Exercise description >> Only the lines with "axis" in them need to be copied from the listing.

Records to process >>
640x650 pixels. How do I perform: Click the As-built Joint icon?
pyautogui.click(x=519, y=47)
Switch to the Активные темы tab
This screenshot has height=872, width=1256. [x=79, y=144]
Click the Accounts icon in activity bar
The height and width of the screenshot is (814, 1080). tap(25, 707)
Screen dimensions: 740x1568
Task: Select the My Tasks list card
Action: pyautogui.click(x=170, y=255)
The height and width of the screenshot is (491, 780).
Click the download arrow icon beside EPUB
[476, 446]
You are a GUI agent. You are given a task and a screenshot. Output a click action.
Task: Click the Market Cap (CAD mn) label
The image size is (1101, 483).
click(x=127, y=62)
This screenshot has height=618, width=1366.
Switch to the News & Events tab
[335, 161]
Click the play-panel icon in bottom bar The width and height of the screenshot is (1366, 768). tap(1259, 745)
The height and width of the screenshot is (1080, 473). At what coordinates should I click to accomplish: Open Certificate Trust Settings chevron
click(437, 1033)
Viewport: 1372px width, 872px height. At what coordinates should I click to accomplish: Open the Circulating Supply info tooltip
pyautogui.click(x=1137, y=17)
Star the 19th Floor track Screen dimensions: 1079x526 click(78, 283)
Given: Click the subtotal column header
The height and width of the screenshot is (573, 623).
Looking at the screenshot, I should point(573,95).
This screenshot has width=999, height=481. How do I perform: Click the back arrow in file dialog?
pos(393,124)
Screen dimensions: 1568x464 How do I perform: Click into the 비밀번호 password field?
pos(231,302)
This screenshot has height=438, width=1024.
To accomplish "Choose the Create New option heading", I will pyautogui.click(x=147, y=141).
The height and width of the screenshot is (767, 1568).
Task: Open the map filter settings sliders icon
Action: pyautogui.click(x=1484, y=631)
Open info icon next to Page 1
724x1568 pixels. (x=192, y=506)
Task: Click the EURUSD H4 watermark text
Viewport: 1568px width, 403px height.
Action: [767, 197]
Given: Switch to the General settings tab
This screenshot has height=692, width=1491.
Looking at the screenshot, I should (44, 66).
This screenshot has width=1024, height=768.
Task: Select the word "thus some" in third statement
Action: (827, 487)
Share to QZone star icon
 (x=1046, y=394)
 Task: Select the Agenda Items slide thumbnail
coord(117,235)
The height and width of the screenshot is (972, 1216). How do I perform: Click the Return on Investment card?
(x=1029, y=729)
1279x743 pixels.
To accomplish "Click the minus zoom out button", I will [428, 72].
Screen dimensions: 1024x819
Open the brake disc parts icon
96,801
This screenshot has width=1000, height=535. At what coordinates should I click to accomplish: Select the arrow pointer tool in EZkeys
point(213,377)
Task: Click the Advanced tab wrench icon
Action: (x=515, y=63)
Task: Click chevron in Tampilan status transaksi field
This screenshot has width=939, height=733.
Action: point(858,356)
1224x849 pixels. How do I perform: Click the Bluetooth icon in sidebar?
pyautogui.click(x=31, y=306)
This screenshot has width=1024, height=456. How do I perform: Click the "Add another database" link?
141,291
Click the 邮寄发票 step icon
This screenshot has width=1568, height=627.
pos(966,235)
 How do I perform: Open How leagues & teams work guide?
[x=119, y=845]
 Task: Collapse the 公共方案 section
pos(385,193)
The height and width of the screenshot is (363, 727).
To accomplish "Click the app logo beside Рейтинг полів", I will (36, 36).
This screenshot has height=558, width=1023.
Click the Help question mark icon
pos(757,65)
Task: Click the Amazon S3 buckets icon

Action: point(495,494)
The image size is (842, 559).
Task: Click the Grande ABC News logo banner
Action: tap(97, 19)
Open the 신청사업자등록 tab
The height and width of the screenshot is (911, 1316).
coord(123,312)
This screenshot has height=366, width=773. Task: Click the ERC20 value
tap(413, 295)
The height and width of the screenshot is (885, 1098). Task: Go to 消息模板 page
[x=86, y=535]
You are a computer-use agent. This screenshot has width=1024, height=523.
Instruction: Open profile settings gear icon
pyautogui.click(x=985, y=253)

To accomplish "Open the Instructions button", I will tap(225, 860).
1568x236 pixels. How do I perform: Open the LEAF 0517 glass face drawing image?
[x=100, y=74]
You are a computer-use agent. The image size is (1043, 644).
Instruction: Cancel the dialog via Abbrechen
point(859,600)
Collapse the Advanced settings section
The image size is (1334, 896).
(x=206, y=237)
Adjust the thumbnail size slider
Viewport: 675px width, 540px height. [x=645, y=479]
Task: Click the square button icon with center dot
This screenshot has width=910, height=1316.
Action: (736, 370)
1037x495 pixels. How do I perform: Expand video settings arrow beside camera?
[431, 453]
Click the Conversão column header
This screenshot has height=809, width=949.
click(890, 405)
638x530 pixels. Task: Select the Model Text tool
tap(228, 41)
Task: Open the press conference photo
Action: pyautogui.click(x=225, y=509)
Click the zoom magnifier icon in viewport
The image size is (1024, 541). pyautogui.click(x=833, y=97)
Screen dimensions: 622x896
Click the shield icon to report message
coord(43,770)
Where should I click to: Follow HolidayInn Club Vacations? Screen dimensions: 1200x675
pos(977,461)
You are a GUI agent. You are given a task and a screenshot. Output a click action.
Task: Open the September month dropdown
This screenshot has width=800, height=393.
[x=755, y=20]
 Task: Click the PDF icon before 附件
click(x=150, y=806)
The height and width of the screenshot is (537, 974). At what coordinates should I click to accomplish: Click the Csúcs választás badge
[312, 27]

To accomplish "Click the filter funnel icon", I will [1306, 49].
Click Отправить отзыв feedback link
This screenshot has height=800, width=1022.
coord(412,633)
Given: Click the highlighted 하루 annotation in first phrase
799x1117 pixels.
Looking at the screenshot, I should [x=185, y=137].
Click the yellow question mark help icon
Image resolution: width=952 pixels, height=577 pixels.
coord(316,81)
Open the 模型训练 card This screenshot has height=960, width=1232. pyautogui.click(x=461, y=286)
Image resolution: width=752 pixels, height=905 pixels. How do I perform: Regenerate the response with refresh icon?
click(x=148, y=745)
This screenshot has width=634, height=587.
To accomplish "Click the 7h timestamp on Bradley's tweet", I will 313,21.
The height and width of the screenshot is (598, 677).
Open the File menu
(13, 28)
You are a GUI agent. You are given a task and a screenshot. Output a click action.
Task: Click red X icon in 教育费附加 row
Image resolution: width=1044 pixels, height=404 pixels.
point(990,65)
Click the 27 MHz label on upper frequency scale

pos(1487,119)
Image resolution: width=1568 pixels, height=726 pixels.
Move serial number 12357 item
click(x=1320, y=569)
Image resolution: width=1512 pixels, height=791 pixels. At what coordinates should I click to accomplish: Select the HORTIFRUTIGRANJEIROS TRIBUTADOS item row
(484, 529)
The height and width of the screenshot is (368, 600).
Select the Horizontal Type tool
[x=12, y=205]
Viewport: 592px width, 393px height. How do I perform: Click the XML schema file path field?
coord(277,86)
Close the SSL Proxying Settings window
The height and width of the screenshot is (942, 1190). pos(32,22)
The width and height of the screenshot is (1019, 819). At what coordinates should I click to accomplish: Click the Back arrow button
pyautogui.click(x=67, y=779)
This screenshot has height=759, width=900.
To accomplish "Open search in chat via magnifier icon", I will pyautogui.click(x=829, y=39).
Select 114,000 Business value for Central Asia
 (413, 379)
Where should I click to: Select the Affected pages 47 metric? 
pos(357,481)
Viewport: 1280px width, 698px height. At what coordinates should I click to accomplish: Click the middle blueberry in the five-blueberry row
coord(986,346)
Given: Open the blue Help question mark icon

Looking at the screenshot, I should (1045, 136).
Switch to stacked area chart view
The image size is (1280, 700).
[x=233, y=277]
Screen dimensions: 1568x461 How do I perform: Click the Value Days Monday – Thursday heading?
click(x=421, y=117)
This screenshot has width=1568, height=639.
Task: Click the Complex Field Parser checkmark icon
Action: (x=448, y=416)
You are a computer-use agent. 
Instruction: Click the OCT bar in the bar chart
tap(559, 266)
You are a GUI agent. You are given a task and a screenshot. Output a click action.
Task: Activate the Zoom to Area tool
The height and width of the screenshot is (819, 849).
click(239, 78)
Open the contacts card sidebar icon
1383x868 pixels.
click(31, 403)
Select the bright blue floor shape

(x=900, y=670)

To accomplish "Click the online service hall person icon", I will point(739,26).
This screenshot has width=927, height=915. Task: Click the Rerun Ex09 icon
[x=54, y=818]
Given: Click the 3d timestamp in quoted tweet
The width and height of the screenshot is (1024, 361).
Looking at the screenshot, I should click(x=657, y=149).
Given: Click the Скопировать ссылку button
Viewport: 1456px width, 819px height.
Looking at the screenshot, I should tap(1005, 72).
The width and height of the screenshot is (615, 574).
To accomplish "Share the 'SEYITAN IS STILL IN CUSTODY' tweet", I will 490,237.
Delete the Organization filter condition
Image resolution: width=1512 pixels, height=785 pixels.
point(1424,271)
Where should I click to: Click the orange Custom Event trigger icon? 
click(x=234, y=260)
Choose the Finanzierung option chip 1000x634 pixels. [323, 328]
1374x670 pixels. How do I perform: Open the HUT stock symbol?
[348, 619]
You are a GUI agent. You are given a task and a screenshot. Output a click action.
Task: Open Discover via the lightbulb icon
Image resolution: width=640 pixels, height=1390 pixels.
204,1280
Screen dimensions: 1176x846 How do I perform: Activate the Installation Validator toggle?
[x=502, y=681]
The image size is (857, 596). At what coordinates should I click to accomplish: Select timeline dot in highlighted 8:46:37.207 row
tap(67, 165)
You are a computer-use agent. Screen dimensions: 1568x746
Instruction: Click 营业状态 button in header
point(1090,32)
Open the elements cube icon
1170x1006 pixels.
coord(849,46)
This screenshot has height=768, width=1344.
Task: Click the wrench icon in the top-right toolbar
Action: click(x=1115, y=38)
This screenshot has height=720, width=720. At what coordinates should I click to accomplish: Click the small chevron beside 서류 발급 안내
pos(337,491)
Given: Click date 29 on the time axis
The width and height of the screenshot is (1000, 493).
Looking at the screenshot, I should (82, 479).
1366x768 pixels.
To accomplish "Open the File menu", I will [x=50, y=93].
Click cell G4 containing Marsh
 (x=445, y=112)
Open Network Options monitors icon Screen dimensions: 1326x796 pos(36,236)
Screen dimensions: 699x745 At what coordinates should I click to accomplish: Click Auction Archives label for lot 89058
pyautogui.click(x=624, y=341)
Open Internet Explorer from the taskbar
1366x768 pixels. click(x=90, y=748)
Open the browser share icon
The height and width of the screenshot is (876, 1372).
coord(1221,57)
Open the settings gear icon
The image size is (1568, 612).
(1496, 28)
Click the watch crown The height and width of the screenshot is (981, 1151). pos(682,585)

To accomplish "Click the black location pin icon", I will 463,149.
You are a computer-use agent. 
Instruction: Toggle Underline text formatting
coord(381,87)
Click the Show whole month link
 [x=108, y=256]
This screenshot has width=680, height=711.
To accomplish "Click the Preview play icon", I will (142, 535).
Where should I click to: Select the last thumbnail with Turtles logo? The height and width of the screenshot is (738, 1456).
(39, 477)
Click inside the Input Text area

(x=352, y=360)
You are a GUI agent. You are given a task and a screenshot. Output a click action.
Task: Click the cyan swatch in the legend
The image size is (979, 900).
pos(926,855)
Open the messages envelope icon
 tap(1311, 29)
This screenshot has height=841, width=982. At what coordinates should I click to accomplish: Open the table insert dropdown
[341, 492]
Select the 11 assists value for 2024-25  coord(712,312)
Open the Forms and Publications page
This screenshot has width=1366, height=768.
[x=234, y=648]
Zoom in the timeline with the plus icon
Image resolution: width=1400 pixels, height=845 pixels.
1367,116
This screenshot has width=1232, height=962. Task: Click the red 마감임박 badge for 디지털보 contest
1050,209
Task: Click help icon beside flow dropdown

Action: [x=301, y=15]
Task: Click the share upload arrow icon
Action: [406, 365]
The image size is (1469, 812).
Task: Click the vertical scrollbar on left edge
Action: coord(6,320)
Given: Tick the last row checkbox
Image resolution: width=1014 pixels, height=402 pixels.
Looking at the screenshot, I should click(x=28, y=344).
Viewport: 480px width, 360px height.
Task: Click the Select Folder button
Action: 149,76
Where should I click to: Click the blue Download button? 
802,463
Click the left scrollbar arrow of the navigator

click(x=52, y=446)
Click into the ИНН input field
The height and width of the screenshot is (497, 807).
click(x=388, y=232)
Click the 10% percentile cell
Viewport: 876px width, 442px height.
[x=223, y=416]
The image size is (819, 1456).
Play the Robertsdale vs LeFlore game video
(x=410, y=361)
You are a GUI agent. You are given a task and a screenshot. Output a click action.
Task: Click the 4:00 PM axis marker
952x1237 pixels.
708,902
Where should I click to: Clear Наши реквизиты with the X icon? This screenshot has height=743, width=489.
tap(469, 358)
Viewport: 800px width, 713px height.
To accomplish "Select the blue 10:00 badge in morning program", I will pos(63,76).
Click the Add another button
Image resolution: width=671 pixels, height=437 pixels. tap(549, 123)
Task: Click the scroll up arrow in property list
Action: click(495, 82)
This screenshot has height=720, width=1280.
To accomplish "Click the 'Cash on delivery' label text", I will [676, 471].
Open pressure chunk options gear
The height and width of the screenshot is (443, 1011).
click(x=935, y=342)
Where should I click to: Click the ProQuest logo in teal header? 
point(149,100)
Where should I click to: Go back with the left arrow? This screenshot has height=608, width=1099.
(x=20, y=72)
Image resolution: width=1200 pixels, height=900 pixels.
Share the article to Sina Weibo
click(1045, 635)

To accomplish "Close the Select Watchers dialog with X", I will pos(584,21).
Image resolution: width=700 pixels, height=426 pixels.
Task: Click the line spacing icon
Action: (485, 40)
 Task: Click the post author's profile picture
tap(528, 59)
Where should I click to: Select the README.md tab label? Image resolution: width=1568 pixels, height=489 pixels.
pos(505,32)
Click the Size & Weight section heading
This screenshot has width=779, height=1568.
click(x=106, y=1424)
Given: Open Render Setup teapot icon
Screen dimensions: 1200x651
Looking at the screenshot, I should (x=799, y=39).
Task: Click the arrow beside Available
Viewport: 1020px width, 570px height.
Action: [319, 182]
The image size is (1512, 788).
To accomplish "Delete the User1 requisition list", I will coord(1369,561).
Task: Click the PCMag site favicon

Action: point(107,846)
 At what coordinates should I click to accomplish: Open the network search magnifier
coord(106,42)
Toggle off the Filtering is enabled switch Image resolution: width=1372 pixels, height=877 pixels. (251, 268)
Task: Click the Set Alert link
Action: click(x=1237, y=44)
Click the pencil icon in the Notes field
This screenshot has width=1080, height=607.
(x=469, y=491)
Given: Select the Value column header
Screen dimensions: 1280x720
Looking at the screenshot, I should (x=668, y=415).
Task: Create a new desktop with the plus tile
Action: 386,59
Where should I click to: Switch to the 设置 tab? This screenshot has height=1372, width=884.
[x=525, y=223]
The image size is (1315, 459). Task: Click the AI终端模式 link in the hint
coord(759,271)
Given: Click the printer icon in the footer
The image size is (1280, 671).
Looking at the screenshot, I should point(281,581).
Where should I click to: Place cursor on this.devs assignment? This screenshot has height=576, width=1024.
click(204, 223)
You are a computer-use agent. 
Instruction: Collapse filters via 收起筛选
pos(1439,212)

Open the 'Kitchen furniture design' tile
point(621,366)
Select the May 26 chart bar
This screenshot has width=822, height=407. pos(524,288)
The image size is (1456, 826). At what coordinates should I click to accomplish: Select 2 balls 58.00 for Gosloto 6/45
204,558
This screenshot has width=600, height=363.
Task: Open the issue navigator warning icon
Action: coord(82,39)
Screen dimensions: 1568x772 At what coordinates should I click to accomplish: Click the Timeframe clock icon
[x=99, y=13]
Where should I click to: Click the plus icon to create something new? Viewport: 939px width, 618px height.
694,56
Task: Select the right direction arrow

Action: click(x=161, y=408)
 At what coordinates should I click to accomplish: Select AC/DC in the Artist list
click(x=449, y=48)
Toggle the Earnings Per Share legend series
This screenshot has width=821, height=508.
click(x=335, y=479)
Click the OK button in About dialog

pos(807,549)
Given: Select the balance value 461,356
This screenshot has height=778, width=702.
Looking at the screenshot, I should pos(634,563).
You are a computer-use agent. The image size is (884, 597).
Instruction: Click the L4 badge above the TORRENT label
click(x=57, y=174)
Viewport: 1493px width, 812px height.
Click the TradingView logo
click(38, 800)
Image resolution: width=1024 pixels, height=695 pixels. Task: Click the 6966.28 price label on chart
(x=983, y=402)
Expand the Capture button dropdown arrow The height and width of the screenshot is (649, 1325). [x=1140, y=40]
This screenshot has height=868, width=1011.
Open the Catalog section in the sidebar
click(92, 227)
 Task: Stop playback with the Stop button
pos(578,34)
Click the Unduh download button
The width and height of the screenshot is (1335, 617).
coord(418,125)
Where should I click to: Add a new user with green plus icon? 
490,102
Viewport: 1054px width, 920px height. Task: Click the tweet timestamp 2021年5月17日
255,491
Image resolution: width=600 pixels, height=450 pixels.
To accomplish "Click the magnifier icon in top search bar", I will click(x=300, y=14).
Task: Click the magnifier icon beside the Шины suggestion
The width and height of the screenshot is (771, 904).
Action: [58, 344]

Task solution >>
Given: Click date 29 on the time axis
Task: Click the 4:00 PM axis marker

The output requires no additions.